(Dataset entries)
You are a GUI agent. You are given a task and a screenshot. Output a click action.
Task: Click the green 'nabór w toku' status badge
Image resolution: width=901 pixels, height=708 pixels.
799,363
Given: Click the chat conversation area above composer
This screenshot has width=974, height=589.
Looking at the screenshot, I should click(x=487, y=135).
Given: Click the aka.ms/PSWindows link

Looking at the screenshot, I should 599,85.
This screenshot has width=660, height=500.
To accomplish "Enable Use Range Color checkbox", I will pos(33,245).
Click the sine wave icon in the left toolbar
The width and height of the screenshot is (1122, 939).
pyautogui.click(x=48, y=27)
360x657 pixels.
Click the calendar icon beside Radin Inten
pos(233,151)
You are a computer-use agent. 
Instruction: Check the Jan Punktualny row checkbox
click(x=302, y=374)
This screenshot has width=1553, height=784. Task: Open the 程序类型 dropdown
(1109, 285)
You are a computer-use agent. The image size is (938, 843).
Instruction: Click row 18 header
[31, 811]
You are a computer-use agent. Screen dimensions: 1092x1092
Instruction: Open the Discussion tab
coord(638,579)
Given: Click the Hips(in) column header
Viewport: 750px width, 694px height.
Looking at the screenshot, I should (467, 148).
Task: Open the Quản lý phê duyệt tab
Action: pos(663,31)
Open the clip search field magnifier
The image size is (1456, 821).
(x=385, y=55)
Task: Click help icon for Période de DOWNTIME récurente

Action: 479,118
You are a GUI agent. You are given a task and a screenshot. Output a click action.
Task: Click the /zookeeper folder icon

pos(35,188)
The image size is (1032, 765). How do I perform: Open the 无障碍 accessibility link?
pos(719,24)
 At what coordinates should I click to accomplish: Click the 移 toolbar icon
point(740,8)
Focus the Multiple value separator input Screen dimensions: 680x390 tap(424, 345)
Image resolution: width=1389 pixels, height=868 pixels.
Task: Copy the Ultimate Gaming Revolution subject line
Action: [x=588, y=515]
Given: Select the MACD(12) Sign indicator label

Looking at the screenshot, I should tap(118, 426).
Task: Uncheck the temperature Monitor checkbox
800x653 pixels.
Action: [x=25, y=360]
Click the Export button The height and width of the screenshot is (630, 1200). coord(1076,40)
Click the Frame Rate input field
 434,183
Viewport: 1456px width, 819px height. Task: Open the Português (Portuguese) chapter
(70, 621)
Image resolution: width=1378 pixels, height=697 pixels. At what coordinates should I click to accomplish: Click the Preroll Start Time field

■ Required task ■
Write out every one of the dataset entries above word for word, changing nothing.

■ Expected answer ■
You are a GUI agent. You are given a task and a screenshot. Output a click action.
Task: Click the green 'nabór w toku' status badge
Image resolution: width=901 pixels, height=708 pixels.
799,363
Given: Click the chat conversation area above composer
This screenshot has width=974, height=589.
Looking at the screenshot, I should click(x=487, y=135).
Given: Click the aka.ms/PSWindows link

Looking at the screenshot, I should 599,85.
This screenshot has width=660, height=500.
To accomplish "Enable Use Range Color checkbox", I will pos(33,245).
Click the sine wave icon in the left toolbar
The width and height of the screenshot is (1122, 939).
pyautogui.click(x=48, y=27)
360x657 pixels.
Click the calendar icon beside Radin Inten
pos(233,151)
You are a computer-use agent. 
Instruction: Check the Jan Punktualny row checkbox
click(x=302, y=374)
This screenshot has width=1553, height=784. Task: Open the 程序类型 dropdown
(1109, 285)
You are a computer-use agent. The image size is (938, 843).
Instruction: Click row 18 header
[31, 811]
You are a computer-use agent. Screen dimensions: 1092x1092
Instruction: Open the Discussion tab
coord(638,579)
Given: Click the Hips(in) column header
Viewport: 750px width, 694px height.
Looking at the screenshot, I should (467, 148).
Task: Open the Quản lý phê duyệt tab
Action: pos(663,31)
Open the clip search field magnifier
The image size is (1456, 821).
(x=385, y=55)
Task: Click help icon for Période de DOWNTIME récurente

Action: 479,118
You are a GUI agent. You are given a task and a screenshot. Output a click action.
Task: Click the /zookeeper folder icon

pos(35,188)
The image size is (1032, 765). How do I perform: Open the 无障碍 accessibility link?
pos(719,24)
 At what coordinates should I click to accomplish: Click the 移 toolbar icon
point(740,8)
Focus the Multiple value separator input Screen dimensions: 680x390 tap(424, 345)
Image resolution: width=1389 pixels, height=868 pixels.
Task: Copy the Ultimate Gaming Revolution subject line
Action: [x=588, y=515]
Given: Select the MACD(12) Sign indicator label

Looking at the screenshot, I should tap(118, 426).
Task: Uncheck the temperature Monitor checkbox
800x653 pixels.
Action: [x=25, y=360]
Click the Export button The height and width of the screenshot is (630, 1200). coord(1076,40)
Click the Frame Rate input field
 434,183
Viewport: 1456px width, 819px height. Task: Open the Português (Portuguese) chapter
(70, 621)
Image resolution: width=1378 pixels, height=697 pixels. At what coordinates should I click to accomplish: Click the Preroll Start Time field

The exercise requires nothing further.